• [EXERCISE PROMPT] Retype the rows character for character, starting at the first line and stopping after the line that contains "This screenshot has height=2279, width=1200.".

• [DATA LISTING]
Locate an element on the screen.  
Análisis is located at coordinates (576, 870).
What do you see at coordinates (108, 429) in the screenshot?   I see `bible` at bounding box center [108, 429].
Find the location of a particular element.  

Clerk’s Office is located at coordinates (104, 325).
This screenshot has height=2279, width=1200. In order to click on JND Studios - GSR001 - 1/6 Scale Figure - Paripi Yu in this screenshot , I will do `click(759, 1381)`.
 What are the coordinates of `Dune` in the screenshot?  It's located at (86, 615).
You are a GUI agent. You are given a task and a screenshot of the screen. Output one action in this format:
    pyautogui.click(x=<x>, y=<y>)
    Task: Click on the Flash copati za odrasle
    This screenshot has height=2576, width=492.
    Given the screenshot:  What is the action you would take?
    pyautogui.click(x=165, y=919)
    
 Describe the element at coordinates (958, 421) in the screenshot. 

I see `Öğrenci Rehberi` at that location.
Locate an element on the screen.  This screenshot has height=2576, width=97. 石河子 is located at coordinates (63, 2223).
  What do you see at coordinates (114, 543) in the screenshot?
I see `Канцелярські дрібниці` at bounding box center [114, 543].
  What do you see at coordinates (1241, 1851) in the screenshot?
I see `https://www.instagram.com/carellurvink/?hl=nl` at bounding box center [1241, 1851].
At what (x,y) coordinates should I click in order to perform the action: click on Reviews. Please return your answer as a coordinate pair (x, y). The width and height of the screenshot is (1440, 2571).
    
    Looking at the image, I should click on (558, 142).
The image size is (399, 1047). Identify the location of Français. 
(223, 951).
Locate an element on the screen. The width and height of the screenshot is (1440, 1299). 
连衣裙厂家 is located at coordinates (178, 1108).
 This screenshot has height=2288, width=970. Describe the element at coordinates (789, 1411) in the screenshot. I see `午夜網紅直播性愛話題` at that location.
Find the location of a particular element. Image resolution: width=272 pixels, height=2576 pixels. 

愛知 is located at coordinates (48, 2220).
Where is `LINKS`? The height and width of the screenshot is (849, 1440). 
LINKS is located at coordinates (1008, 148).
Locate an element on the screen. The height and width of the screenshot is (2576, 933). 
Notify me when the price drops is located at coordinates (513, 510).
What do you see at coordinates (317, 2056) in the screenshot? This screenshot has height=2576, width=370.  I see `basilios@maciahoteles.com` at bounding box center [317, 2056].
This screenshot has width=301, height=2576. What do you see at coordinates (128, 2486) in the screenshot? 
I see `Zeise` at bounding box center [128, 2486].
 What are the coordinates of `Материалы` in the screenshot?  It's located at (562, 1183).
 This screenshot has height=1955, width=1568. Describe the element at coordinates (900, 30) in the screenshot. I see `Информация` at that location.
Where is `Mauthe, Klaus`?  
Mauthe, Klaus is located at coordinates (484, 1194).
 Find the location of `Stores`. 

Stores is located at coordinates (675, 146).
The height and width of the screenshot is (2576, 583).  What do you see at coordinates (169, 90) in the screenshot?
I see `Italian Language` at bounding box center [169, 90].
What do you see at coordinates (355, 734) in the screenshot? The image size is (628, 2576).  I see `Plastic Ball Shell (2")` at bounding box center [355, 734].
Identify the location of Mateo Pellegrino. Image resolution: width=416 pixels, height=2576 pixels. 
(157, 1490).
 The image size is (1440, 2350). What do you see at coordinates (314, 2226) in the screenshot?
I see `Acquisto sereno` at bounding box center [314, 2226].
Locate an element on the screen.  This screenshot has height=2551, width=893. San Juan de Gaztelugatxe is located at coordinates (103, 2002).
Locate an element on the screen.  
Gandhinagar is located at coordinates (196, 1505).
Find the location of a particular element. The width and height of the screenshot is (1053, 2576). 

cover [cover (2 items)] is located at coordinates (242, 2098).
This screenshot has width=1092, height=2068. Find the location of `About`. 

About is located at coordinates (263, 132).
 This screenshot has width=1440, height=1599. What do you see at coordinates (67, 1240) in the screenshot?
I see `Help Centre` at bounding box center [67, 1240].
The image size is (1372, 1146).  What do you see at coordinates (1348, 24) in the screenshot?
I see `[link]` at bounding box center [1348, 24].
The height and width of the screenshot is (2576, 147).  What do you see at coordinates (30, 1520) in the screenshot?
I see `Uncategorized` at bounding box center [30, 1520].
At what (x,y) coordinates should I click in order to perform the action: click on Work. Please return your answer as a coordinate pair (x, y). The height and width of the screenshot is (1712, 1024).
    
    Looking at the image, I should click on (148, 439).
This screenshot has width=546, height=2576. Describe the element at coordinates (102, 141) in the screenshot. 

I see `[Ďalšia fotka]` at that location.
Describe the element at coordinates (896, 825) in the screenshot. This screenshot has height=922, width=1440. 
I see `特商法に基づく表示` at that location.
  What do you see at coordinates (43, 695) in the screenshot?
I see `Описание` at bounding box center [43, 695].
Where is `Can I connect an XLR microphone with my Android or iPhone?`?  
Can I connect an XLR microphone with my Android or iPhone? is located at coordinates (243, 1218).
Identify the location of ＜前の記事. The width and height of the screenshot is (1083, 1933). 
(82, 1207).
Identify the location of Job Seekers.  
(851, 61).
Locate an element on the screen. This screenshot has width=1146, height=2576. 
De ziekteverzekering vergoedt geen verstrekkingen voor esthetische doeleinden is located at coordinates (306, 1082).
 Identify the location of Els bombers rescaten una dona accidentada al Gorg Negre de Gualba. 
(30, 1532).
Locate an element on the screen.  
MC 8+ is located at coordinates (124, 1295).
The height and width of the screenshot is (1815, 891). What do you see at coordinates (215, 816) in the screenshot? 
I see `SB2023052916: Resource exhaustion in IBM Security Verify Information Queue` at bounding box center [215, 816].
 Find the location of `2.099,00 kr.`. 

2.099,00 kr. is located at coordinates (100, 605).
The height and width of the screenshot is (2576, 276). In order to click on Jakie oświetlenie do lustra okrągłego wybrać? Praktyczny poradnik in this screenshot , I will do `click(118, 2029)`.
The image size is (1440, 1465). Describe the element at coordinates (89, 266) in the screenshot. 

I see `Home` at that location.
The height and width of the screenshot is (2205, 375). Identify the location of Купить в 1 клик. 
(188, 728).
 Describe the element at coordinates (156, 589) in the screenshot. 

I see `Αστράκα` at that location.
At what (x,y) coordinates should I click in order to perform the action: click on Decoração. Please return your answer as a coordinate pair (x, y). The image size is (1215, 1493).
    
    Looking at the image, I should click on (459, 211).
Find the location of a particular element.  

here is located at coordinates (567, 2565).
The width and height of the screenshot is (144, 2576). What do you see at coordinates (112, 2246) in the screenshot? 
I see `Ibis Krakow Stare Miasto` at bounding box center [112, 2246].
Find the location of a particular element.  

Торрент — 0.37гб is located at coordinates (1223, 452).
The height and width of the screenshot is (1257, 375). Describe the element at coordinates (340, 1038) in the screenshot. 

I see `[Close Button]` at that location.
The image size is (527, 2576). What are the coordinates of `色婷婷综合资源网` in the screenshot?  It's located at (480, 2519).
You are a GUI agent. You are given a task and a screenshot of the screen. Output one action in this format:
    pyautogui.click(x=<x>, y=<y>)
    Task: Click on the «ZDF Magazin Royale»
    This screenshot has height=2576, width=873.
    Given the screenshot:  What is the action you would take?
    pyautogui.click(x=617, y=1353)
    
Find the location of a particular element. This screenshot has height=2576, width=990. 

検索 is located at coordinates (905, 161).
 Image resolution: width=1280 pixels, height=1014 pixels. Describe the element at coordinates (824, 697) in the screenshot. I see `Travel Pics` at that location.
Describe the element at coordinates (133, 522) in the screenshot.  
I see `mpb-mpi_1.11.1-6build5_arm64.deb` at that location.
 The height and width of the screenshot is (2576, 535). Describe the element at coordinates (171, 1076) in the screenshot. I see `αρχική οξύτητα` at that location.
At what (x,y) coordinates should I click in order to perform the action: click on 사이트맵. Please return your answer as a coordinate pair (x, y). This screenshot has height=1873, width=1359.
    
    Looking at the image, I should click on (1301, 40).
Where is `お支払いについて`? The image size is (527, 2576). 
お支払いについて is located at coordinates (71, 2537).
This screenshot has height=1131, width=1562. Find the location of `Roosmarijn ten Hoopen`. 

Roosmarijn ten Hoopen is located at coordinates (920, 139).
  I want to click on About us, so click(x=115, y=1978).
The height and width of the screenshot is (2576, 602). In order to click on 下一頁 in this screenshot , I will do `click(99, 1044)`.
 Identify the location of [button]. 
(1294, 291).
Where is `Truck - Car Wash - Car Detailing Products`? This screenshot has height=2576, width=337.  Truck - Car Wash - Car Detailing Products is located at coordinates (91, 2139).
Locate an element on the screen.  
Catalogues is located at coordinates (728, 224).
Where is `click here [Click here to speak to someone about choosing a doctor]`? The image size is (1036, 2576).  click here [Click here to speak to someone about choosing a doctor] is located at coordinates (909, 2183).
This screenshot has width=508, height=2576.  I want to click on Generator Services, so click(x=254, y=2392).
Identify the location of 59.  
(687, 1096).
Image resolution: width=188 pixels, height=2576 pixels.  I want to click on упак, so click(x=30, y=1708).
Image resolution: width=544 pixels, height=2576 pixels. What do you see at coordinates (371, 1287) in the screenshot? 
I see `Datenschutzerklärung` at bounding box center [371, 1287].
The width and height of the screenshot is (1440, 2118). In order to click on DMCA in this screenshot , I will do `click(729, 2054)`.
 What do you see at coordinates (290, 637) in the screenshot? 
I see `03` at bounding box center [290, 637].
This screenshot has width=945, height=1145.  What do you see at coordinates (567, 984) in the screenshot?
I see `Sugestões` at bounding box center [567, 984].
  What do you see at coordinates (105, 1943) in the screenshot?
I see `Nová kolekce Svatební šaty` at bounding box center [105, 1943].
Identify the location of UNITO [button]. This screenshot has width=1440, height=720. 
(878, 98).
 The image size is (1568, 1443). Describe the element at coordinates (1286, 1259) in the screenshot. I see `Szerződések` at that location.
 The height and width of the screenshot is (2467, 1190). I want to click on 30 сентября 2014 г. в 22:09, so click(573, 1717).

• [EXERCISE SOLUTION]
Locate an element on the screen.  
Análisis is located at coordinates (576, 870).
What do you see at coordinates (108, 429) in the screenshot?   I see `bible` at bounding box center [108, 429].
Find the location of a particular element.  

Clerk’s Office is located at coordinates (104, 325).
This screenshot has height=2279, width=1200. In order to click on JND Studios - GSR001 - 1/6 Scale Figure - Paripi Yu in this screenshot , I will do `click(759, 1381)`.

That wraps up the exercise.